TASKS TO CARRY OUT:
1. Print the passage of the Smithsonian Open Access notebook from "Global configuration" up to and including "records to retrieve.".
2. Using the Smithsonian Open Access notebook, decide whether each statement agrees with it, answering yes or no and quoting the words that decide it: (a) The Open Access API needs an API key to reach its endpoints. (b) The Smithsonian has twelve research centers. (c) The computer vision methods applied in the notebook are based on object tracking.

SUPPLIED PASSAGE:
┌────────
Smithsonian Open Access, allows us to download, share, and reuse millions of the Smithsonian’s images and data from across the Smithsonian’s 19 museums, nine research centers, libraries, archives, and the National Zoo.

This notebook introduces how to explore the repository and create a CSV dataset. In additon, this example applies computer vision methods based on face detection which has gained relevance especially in fields like photography and marketing.

The Open Access API requires an API key to access the endpoints. Please register with https://api.data.gov/signup/ to get a key.

Setting up things

In [ ]:
import requests, csv
import json
import pandas as pd
import cv2
import os
import matplotlib.pyplot as plt
from PIL import Image, ImageDraw, ImageFont, ImageOps
from io import BytesIO

Global configuration

In this section, we can add our api_key, the text that we want to use to search and retrieve the elements, and the number of records to retrieve.
└────────
DATASET ENTRIES:
┌────────
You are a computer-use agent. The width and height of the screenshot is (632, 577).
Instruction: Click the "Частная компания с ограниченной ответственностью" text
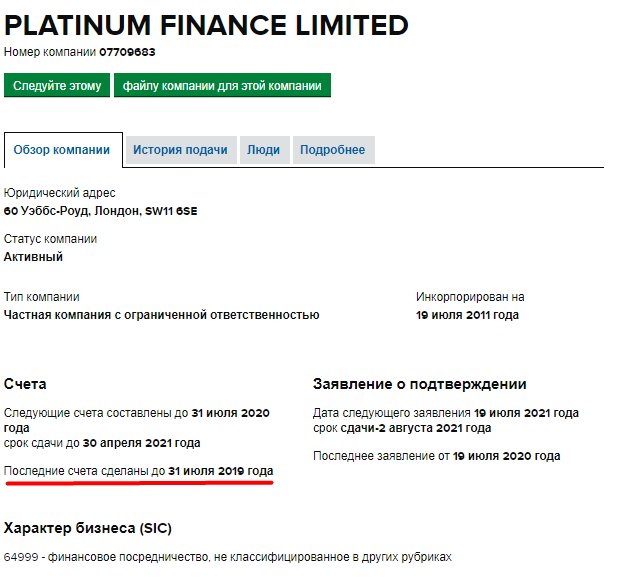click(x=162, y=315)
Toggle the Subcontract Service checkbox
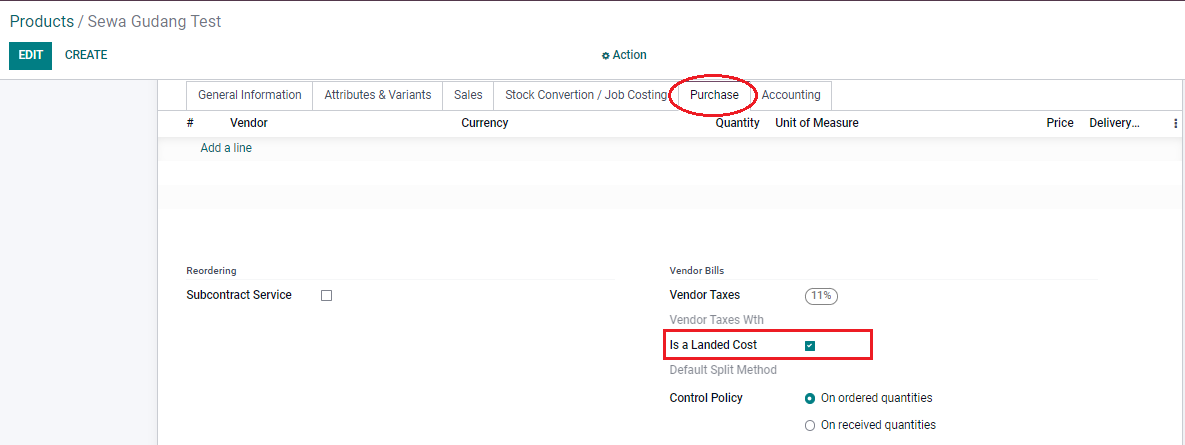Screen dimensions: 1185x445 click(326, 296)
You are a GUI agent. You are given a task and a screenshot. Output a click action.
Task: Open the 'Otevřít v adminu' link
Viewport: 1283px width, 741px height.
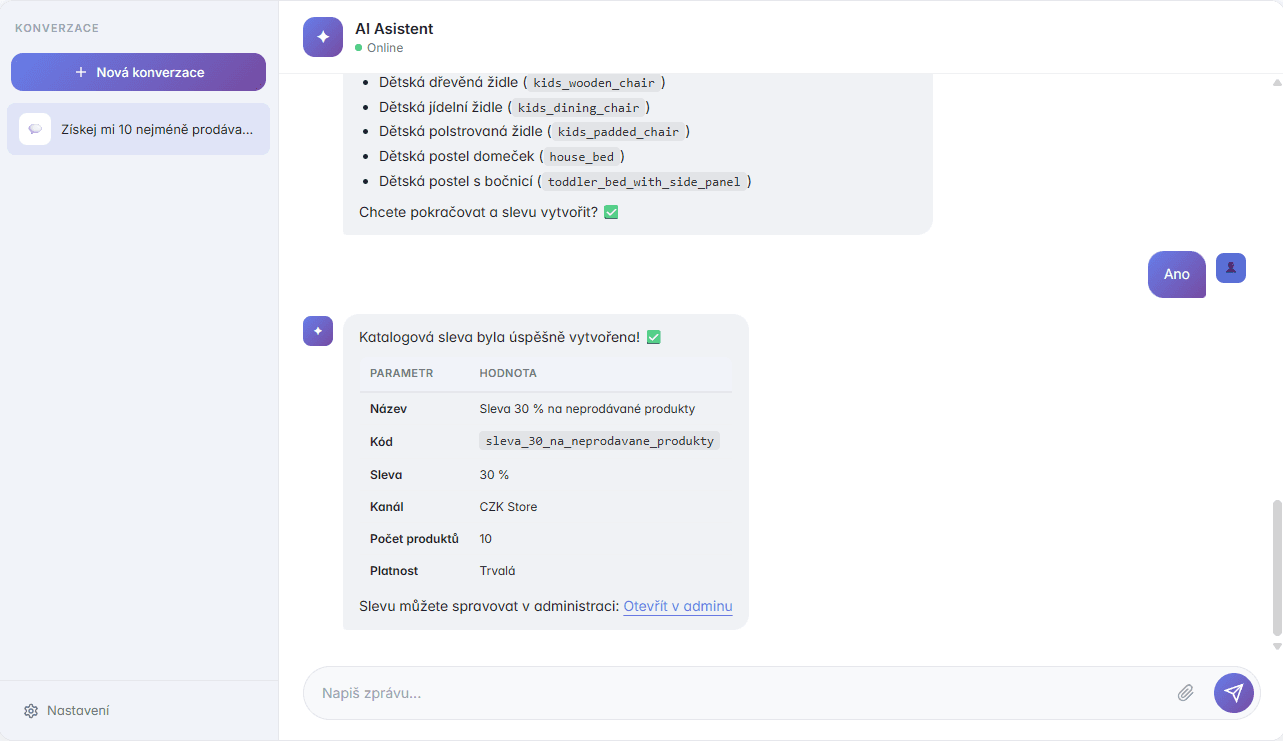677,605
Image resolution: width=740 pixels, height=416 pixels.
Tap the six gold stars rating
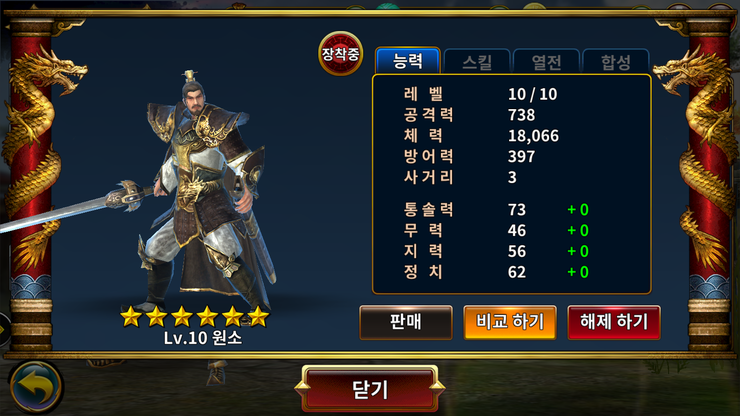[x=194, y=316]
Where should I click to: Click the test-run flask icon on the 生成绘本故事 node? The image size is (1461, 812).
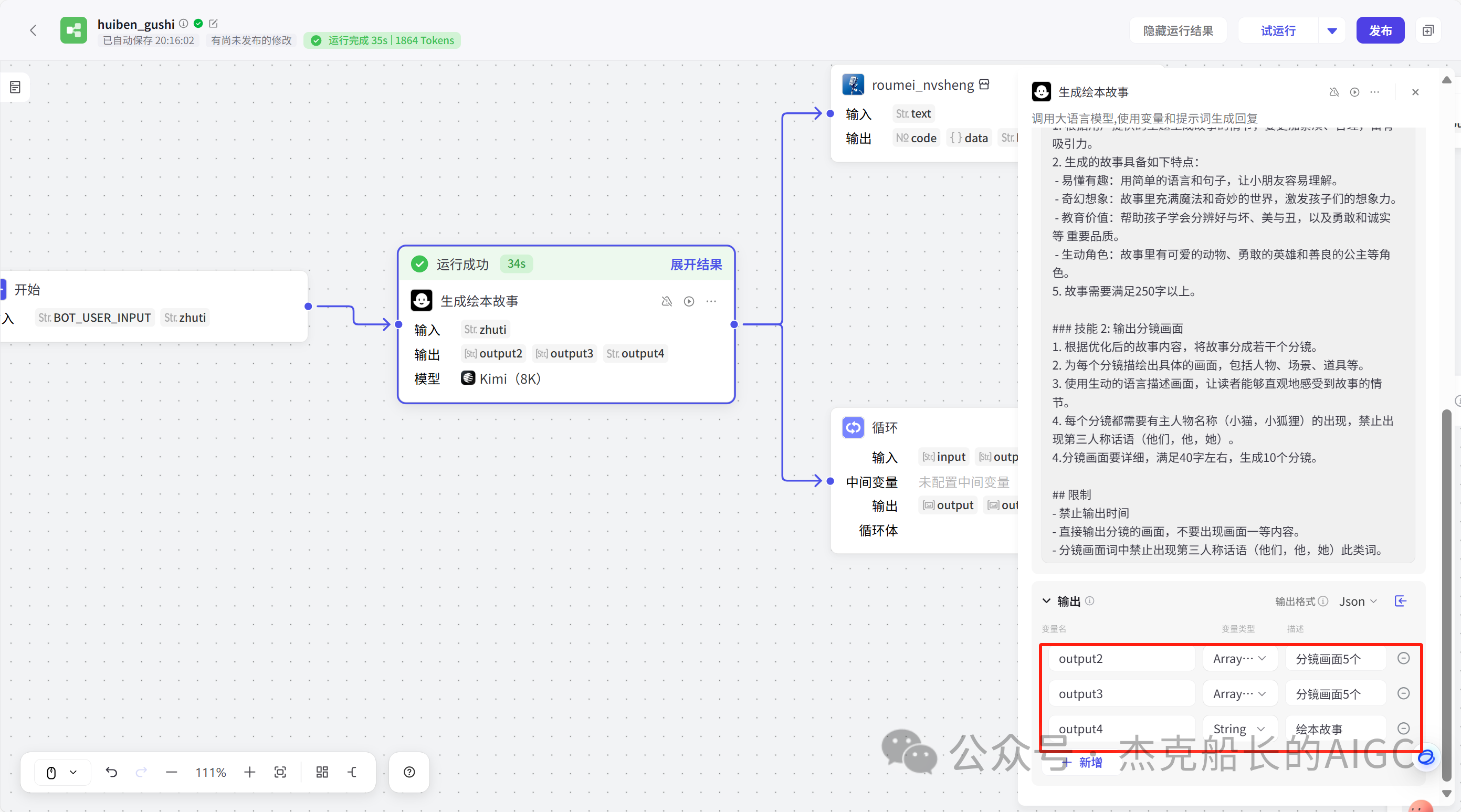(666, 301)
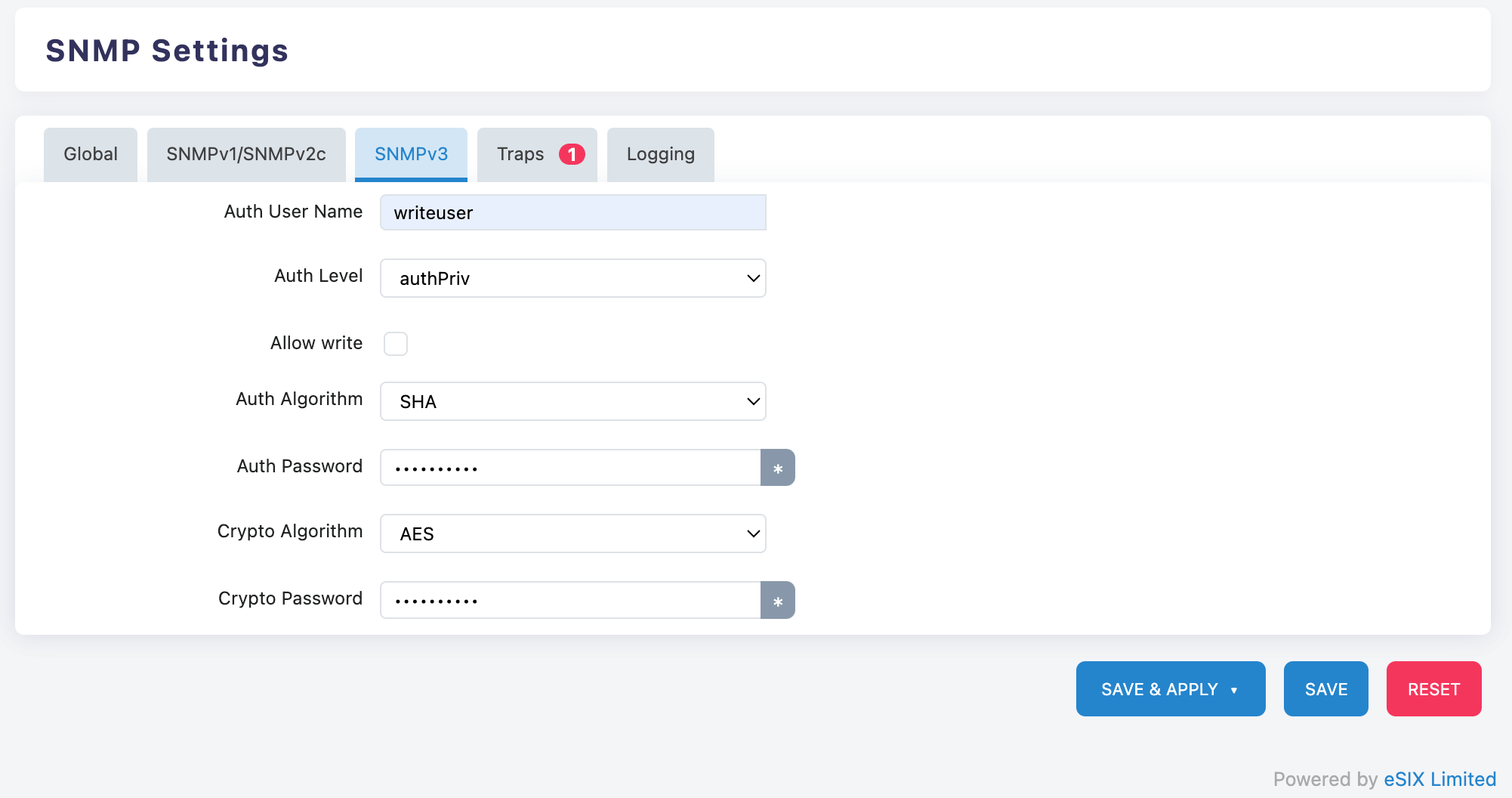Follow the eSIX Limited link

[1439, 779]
└────────
FULL SOLUTIONS:
1.
Global configuration

In this section, we can add our api_key, the text that we want to use to search and retrieve the elements, and the number of records to retrieve.

2.
(a) Yes: "The Open Access API requires an API key to access the endpoints."
(b) No: "nine research centers"
(c) No: "computer vision methods based on face detection"